Sunday sit-down with…Natasha Lachs
Blyth local Natasha shares her experiences of living with alopecia since the age of 21 – the perils of going clubbing, the comments she gets from men, and why she now knows that being bald is beautiful
For many of us, our hair is our crowning glory. It makes us who we are and feels central to our femininity. We all have those classic bad hair days that can have us feeling down in the dumps, so we know there’s some connection within us between how we feel our hair looks and how we feel in ourselves. So imagine being faced with the realisation that big clumps of your hair is falling out into your hands.
Our heart goes out to the two in every 1,000 people in Britain who have alopecia – an autoimmune disorder that triggers episodes of hair loss, sometimes in just small patches, other times over the whole body. Alopecia can be caused by stress, pregnancy, menopause, and other underlying illnesses.
A lot of women feel too ashamed to talk about the disorder and suffer in silence. But not one local legend. We spoke to Natasha Lachs, who was diagnosed with alopecia aged 21 and isn’t hiding behind her wig.

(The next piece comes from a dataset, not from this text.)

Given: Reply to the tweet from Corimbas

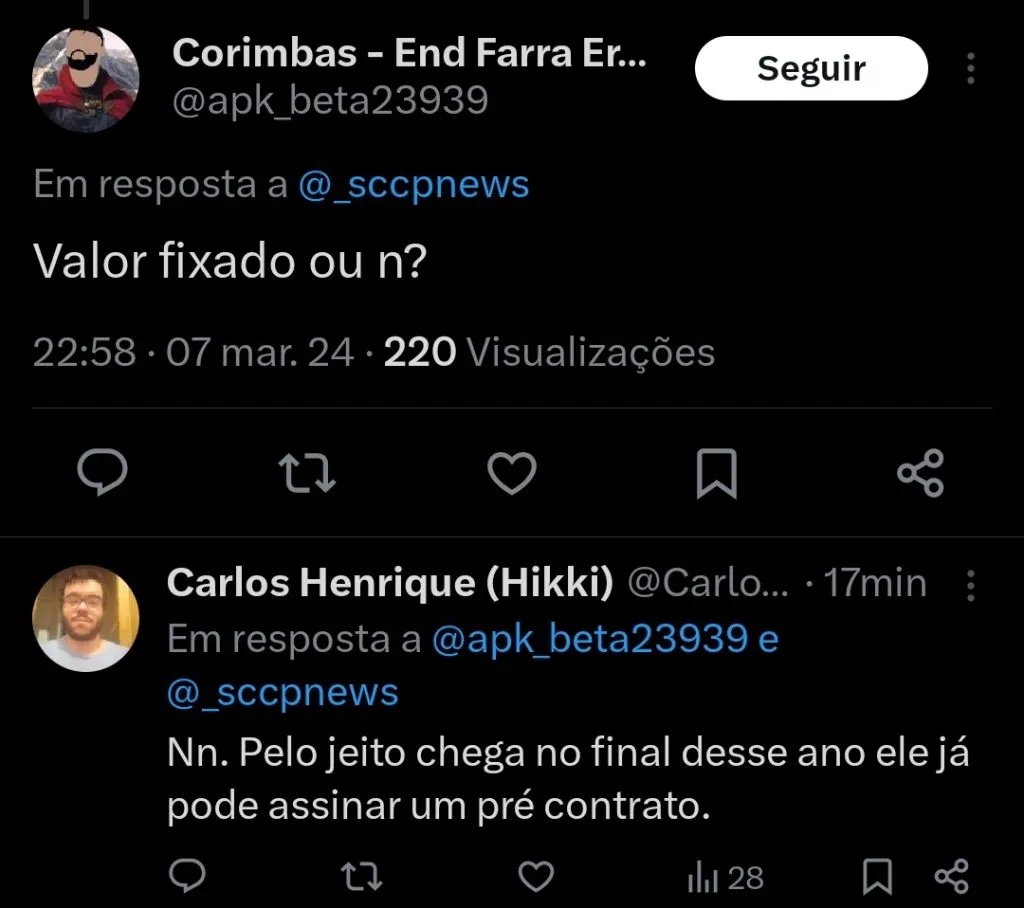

From sharing her experience on BBC Breakfast to featuring in a glamour photoshoot with photographer Chrissy Sparks without her wig, Natasha is spreading the important message that beauty is from within and that your hair doesn’t define you. You go, girl!
At the age of only five years old, Natasha first saw strands of her hair falling out into her hands. As a teenager, she was lucky enough to have long locks, before it all tragically fell out in clumps within the space of just one week. We chatted to her about the struggles she’s had to face as a woman with alopecia, and how she has overcome her insecurities to be the confident, inspirational woman she is today.
How did you feel when you were first diagnosed with alopecia 15 years ago?
My hair was coming out in clumps and in piles on the floor within a week. I had long, thick hair before it started receding. It was a massive shock. I was an entertainer at a holiday park and I was in the public eye, so I felt so embarrassed.
I was diagnosed when I was 21. I didn’t know what alopecia was – it wasn’t well known then or massively talked about. Although the doctor explained it to me, I still really wasn’t 100% sure. There wasn’t any support out there, like Alopecia UK now, so I was just left to deal with it, not knowing where to start.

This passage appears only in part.